The beneficiaries of this coup include …Monsanto and Cargill…and the United States, which—as was the case in Honduras— seeks to expand its military presence in Paraguay.”
She was joined by Joy Olson of the coup-apologist group WOLA, who says, “we’re seeing a new model of ‘coup’ emerging. Like the Honduran coup, an
elected Congress is attempting to put a veneer of legality on a process that is not fair.”
In the same issue, defenders of the coup argue that:
(Paraguayan Deputy Sebastian Acha)
* Lugo was “passive” in the face of rural resistance to (illegal) land expropriation by the country’s oligarchy
* Lugo “broke ties” with the Liberal Party, thereby weakening the governing coalition.
(former US Ambassador to the US, Nicaragua, and Venezuela John Maisto)
* this is a “political conflict only the Paraguayans can resolve, though they may need some international assistance to arrive at a solution that is
constitutional, legal and peaceful.
If Acha’s argument strikes one as completely ridiculous, that’s because it is. Our press obligingly parrots the line that “Lugo made everybody mad.” Toward the end, so did George Bush, but we didn’t impeach him. Laws are not to be broken just because people make you mad.
Gustavo Setrini of COHA writes:
Land-owners accuse Lugo’s government of sympathizing with land invasions, inciting violence, and failing to protect their property. … However, the bulk of Lugo’s electoral support came from the Liberal Party, which is dominated by landed elites. The Liberals threw their support behind Lugo in exchange for the Vice-Presidential nomination, the promise of multiple ministerial appointments, and the prospect of removing their traditional rivals, the Colorado Party, from power.
…
The massacre in Curuguaty provided the impetus to unite the soybean-farming and land-owning interests within the rival Colorado and Liberal Parties against Lugo. These groups blamed Carlos Filizzola, Lugo´s Minister of Interior, for the death of the policemen and threatened Lugo with road blocks and impeachment unless the President named a new official who was committed to securing the countryside. Lugo replaced Fillizola, a member of the left-leaning Partido País Solidario, with Rubén Candia Amarilla, a Colorado Party Member who held the post of Attorney General in the last Colorado government and was associated with the repression of landless peasant organizations.

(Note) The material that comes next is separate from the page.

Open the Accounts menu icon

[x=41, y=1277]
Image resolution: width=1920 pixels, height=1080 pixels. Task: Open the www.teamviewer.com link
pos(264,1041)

So, you see, by putting the Stroessnerite Colorado Party in power, Lugo was being “passive” about the tumult which arises because there are no just means by which to resolve land disputes. Most people would have said he caved to placate his enemies and they then used his betrayal of his supporters to devour him.
According to Setrini, Article 17 allows impeachment for “’poor performance of his [the President’s] functions, crimes committed in his duties and common crimes,’ but provides no specific criteria for impeachment.” In other words, it allows the Deputies to annul the results of an election for any reason whatsoever.